Screenshot grounding data:
++++++++++++++++++++
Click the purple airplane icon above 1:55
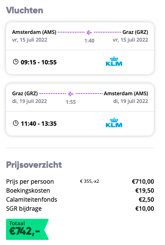The width and height of the screenshot is (165, 245). click(x=71, y=94)
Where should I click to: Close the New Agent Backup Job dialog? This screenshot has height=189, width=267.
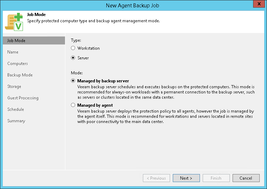point(258,4)
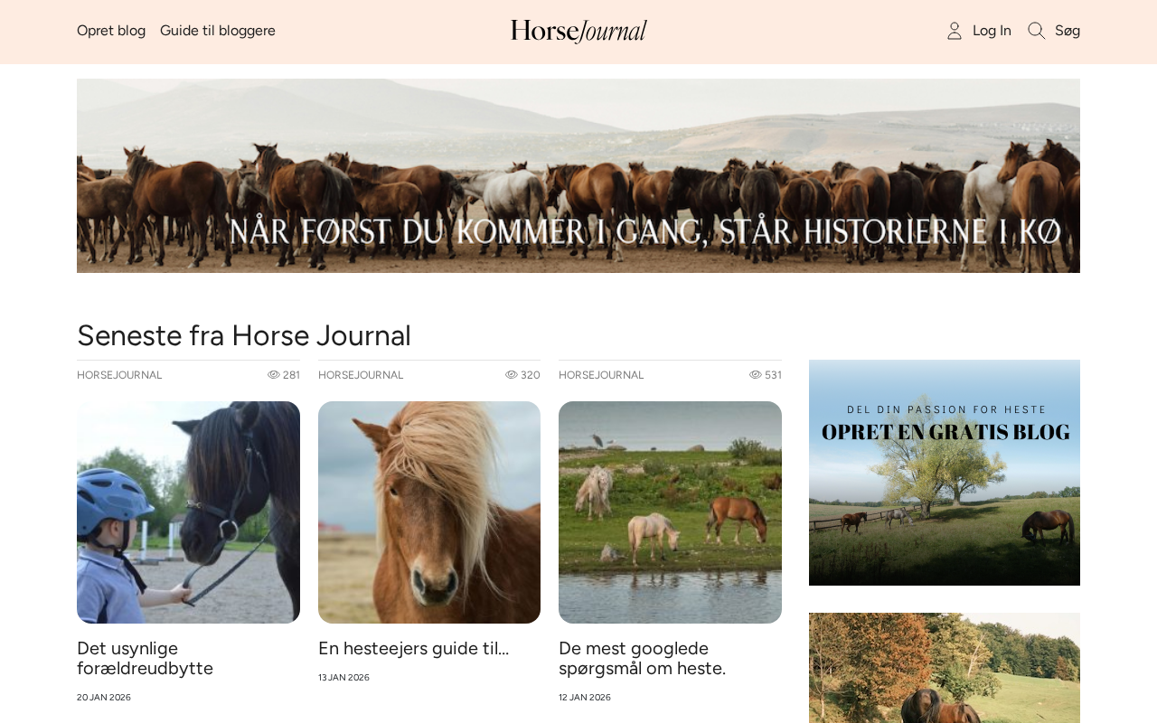This screenshot has width=1157, height=723.
Task: Click the eye icon next to 320 views
Action: click(512, 375)
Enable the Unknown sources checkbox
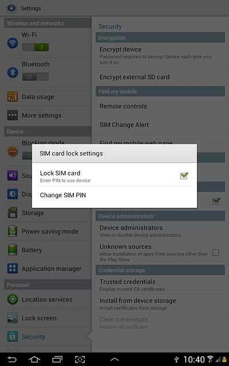This screenshot has width=229, height=366. coord(216,252)
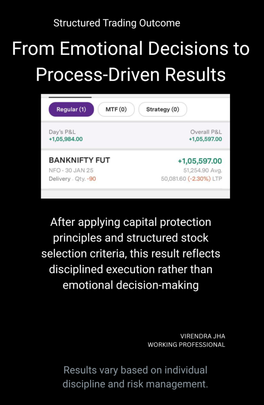Viewport: 264px width, 405px height.
Task: Click the Day's P&L label
Action: 59,132
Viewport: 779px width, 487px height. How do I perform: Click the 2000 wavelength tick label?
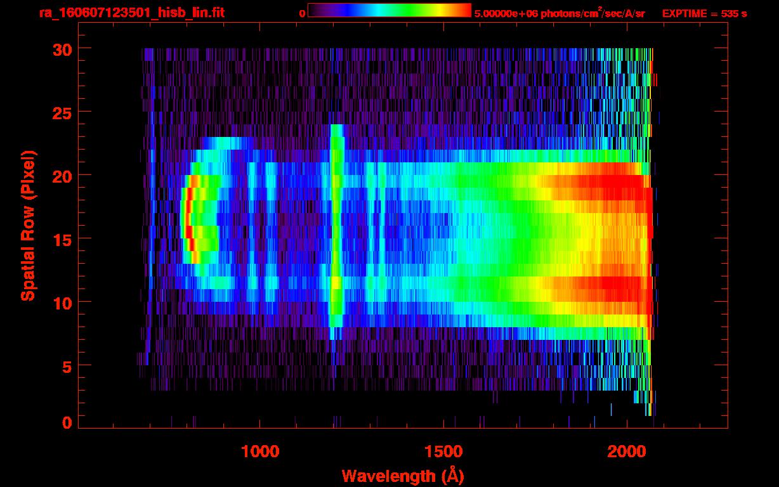[x=627, y=451]
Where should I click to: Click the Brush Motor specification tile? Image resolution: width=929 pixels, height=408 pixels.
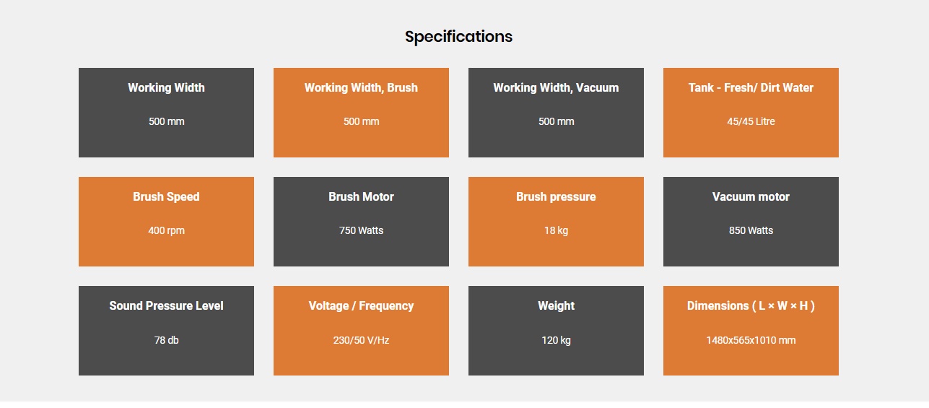[x=361, y=222]
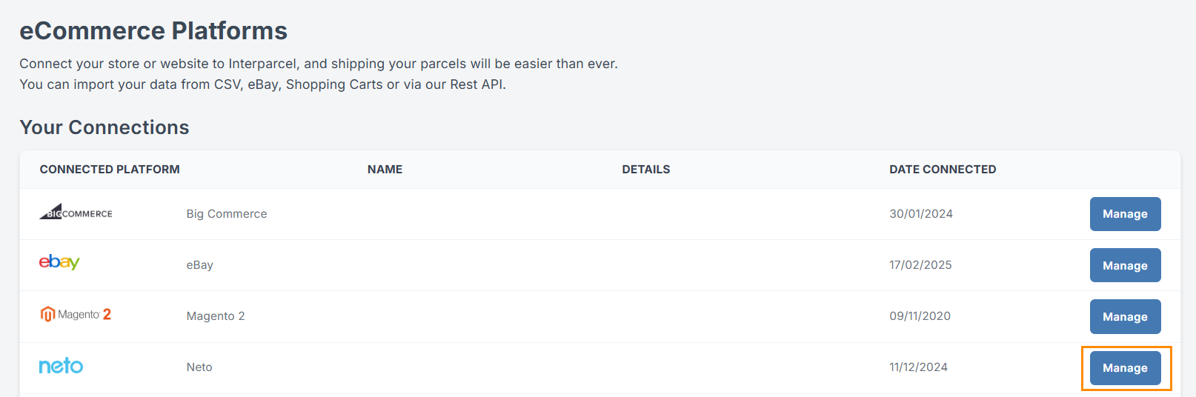Screen dimensions: 1196x397
Task: Click the eBay logo
Action: 59,262
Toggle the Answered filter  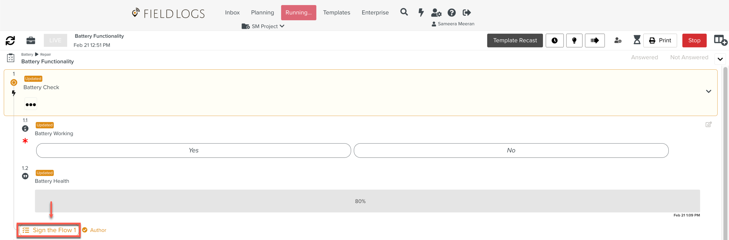tap(644, 57)
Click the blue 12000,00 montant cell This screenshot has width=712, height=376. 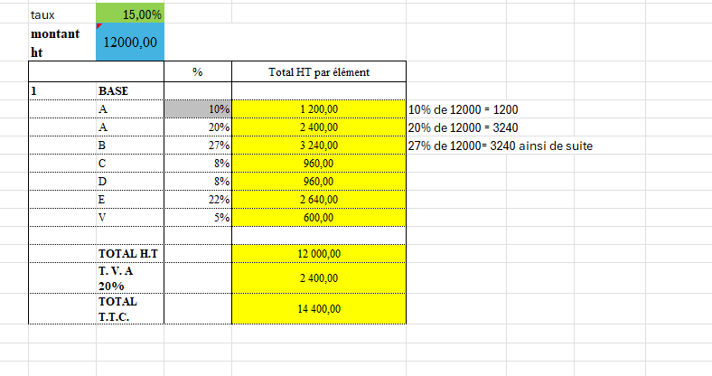[x=130, y=42]
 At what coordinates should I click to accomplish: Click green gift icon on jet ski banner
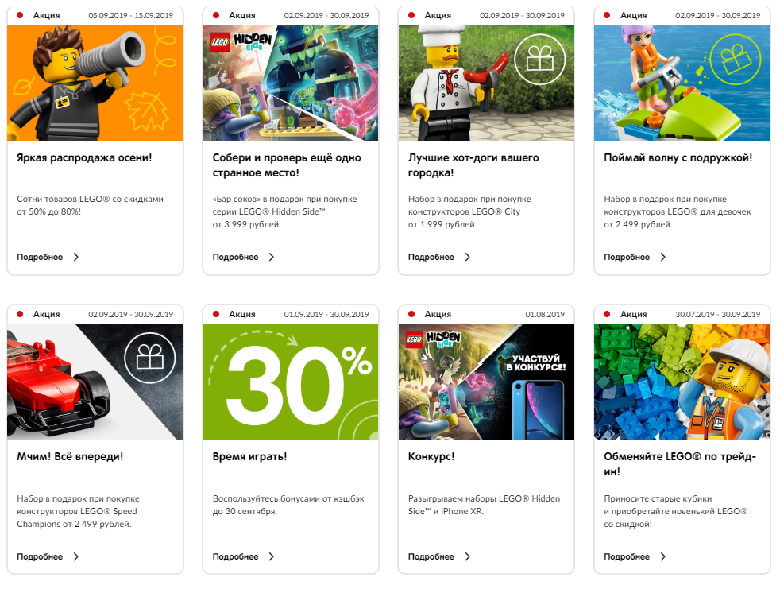pyautogui.click(x=736, y=58)
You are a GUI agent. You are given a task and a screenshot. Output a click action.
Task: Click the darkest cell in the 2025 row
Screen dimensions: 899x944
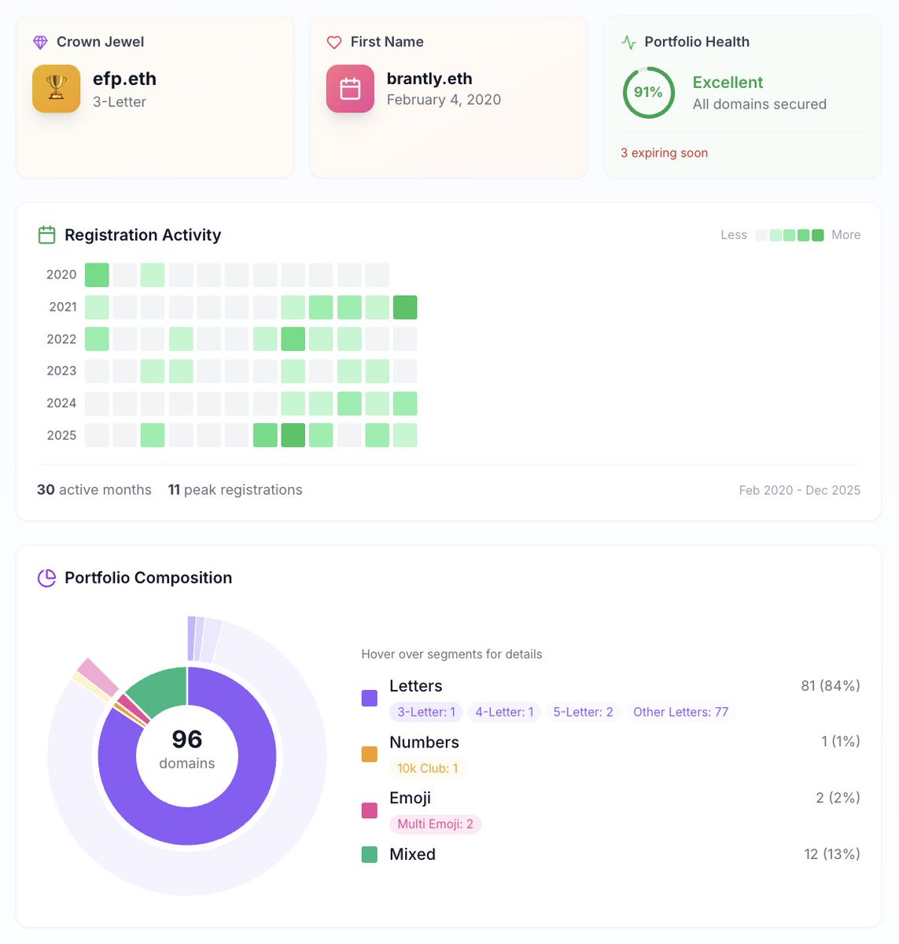tap(293, 434)

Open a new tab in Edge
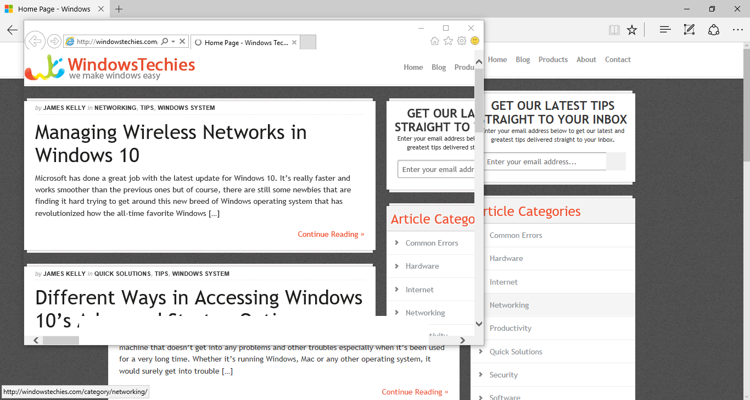click(118, 9)
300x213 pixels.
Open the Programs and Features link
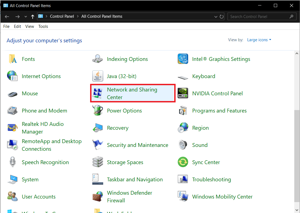[x=219, y=111]
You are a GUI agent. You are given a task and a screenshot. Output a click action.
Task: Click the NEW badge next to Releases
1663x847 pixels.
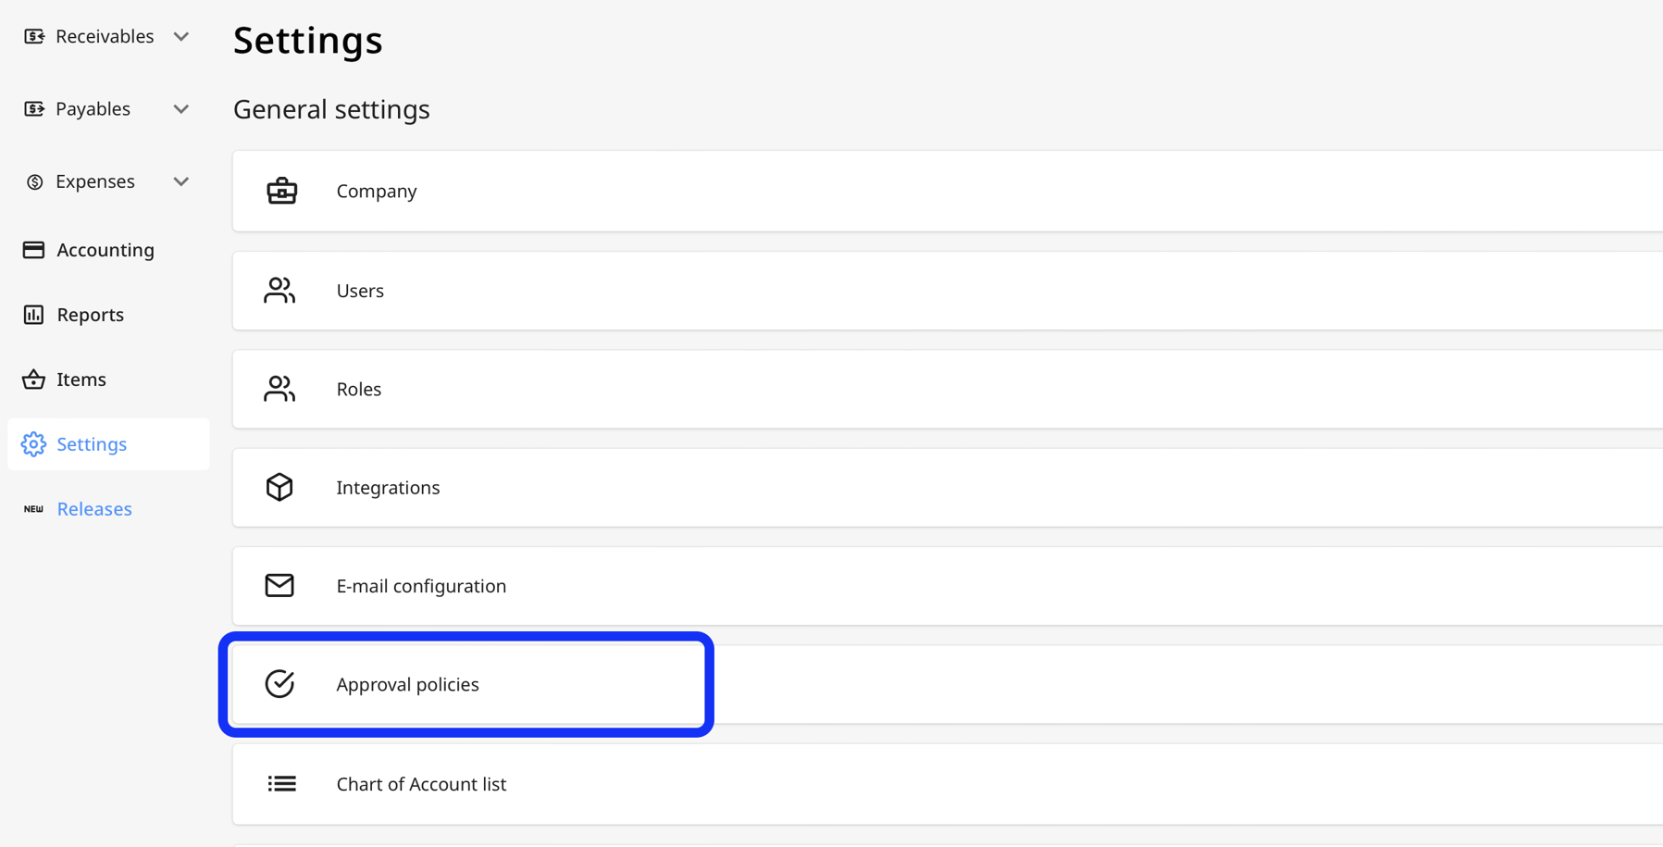33,508
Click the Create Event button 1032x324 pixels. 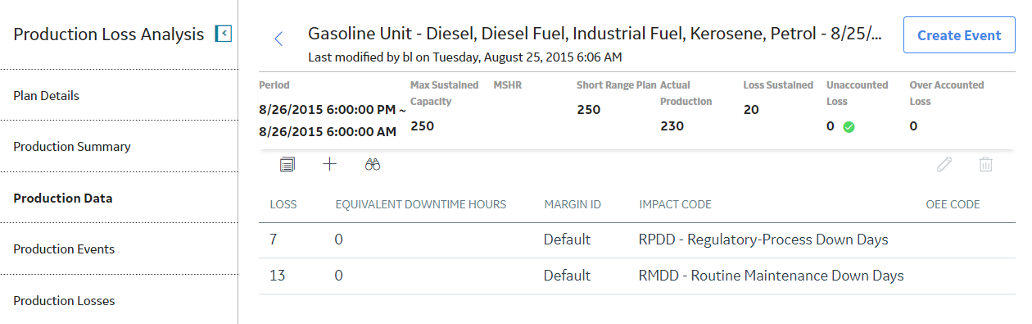(x=959, y=35)
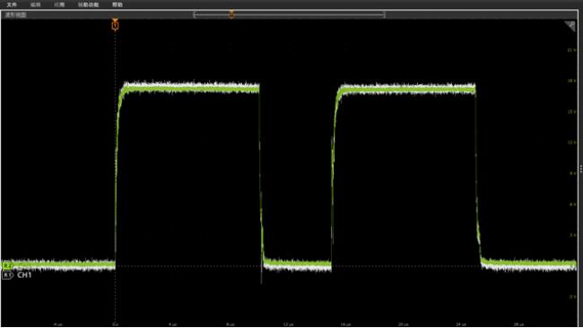Open the Applications (应用) menu
Screen dimensions: 583x328
[x=59, y=4]
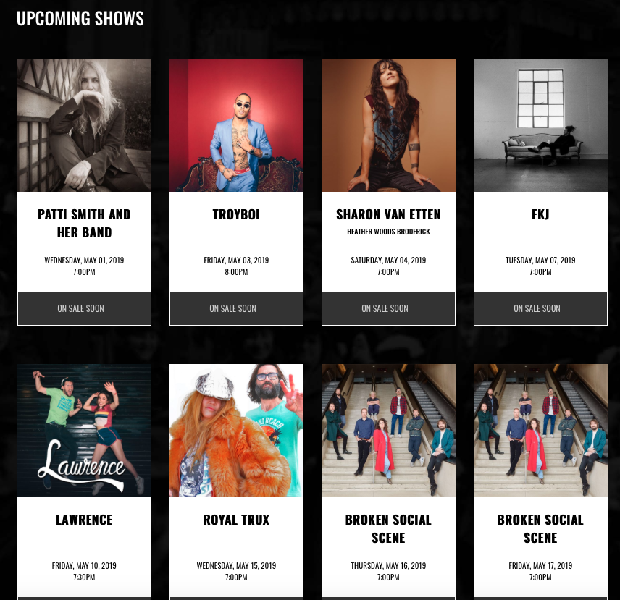This screenshot has height=600, width=620.
Task: Open the Sharon Van Etten photo
Action: pos(388,125)
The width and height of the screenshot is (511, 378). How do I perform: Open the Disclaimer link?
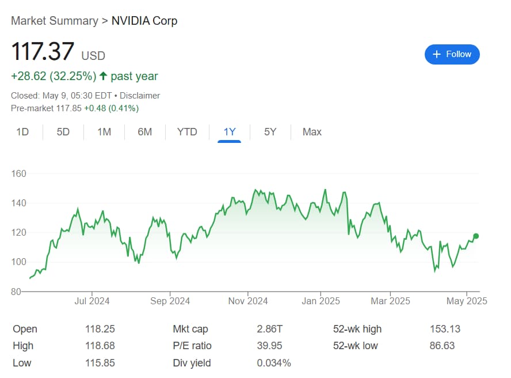point(140,95)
++++++++++++++++++++
* _What to produce_
Only exact duplicates of the lines from the one containing "The width and height of the screenshot is (511, 378)." through the final line of the entries, both included, are needed, with pictures left out.

* _Answer for this exercise_
The width and height of the screenshot is (511, 378). How do I perform: Open the Disclaimer link?
point(140,95)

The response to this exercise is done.